Much of the text proceeds as a series of quotations from one or another indigenous speaker, followed by a contribution by someone who must therefore automatically be identified as the ‘real author’ of the book: that’s the way quotations work, isn’t it? But the ‘real author’ is not introduced, which is problematic when two authors are named on the cover.

If, but only if, the reader begins by reading the ‘Acknowledgements’ and ‘Notes on Language’, she or he will find that ‘the authorial voice is Margaret’s, in conversation with Tony,’ (p. ix) and that the book documents a ten-year ARC-funded research project between Yarrawarra Aboriginal Cultural Centre Corindi Beach, Muurbay Aboriginal Language and Cultural Centre Nambucca Heads, and the University of New England (pp. vii – viii). This explains a lot, but not one general reader in a hundred will begin a book with the front matter. And Margaret is only a shadowy presence in Singing the Coast, occasionally writing in first person but rarely showing herself in the time and place where the stories were told or joining the conversation, and never identifying herself as either old or young, married or single, just (and only once) a ‘white female settler-researcher’ (p. 25).

These gaps matter. They separate her from the social reality, while letting her retain total freedom to shape her informants’ stories without being seen doing so. Her motives may be of the highest and purest, and her editorial hand the lightest in the world, but she is hidden in God-space: omnipresent, omnipotent, invisible and above criticism. Perhaps her position of power was unavoidable in the circumstances, but if only we knew her better, and could see that her informants knew and trusted her, any doubts would vanish.

Margaret has an unfortunate habit of repeating her informant’s anecdote, as if in translation, adding little or no information and losing some of the flavour. For instance:

Every Sunday you’d start [the washing day by the river], and then if you’d never got it all done on a Sunday you’d carry it over till the Monday. There’s a lot of wild cherry all down the banks, used to go there and get a lot of them. Bush lemons … (Tony’s voice, p. 114)

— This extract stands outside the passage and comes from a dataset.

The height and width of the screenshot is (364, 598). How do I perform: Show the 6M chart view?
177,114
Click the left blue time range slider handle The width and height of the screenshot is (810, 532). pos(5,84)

Washing was an all-day affair, or even two-day affair, and while they were at the river they caught and collected the many foods to eat. Wild cherries, the favourite dark-red fruit of one of the lilly pilly trees, and bush lemons … (Margaret’s voice, p. 115)

It clogs the book with unnecessary repetition and blurs the reader’s image of the scene.

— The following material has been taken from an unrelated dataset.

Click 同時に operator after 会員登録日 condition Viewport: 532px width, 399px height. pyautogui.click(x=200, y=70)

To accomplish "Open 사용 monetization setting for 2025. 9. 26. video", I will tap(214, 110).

And repeating another’s words can be a way of saying, ‘Yes, I understand,’ but it can also be a way of claiming ownership, saying, ‘This is how your words should be understood.’ Perhaps I have spent too long in the classroom, but that is how I automatically tended to interpret the repetition here, although I’m sure it’s not what Margaret intended.

MISTS

Oral history, from any culture, has its limits. It can be forgotten, added to or distorted and the changes leave no trace; and it generally has only three historical periods, the speaker’s lifetime, the speakers’ grandparents’ lifetime, and the generic past. ‘My grandfather said that when he was a little child he saw…’ dates an event, whether it was a volcanic eruption or white people on horses making their way along the beach for the first time. Anything older? Dreamtime, myth time, some of it told accurately after hundreds of years, much of it worn down to nubs of meaning.

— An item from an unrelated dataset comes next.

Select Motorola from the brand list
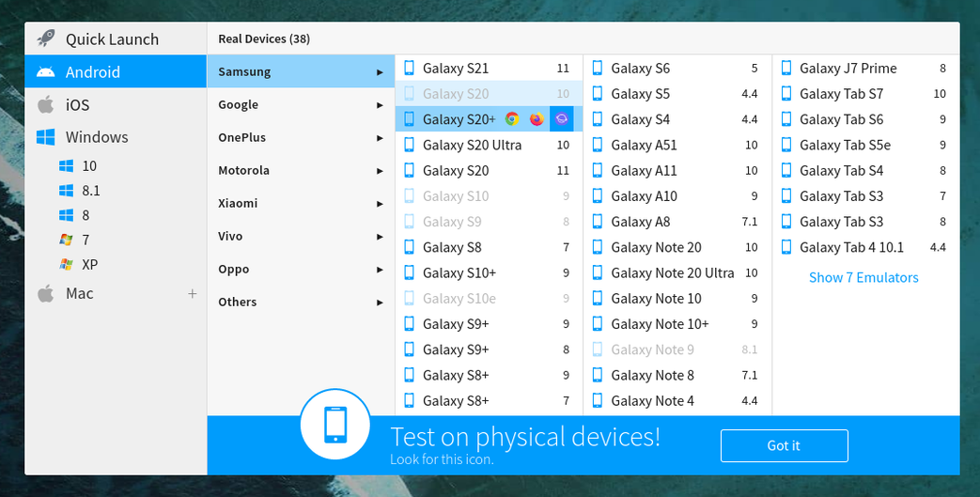The image size is (980, 497). click(243, 171)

If we could say to the storyteller, ‘Yes, your grandfather must have seen Robert Towns and his party in 1873,’ or, ‘Yes, that volcano erupted five hundred years ago, give or take fifty, according to our geologists’ dating of the ash layer,’ both sides of the dialogue learn something. Why not make such connections where we can?

The oldest story in Singing the Coast with real people in it begins:

M’grandmother was tellin’ me
about the time
her mother was lookin’ after a baby …
(Tony Perkins’ voice, p. 24)

Older stories are dreamtime stories, like the tale of the sisters who separated sand from water to make the Australian coast.

White culture is good at maps, dates, photographs and documentary evidence; and such things would, surely, help white readers (and that means most readers) connect the indigenous narrative to their own, known, narrative of exploration and settlement. But what does Margaret contribute from white culture to complement and enrich what we hear from the black side? Only one small-scale map (South West Rocks to Corindi Beach) and a collection of photographs; no larger-scale maps or town plans, no family trees, birth dates or marriage dates. I did eventually find Tony’s birth year and can now place him as someone five years older than myself – but I had to go to the cataloguing-in-publication entry to do so.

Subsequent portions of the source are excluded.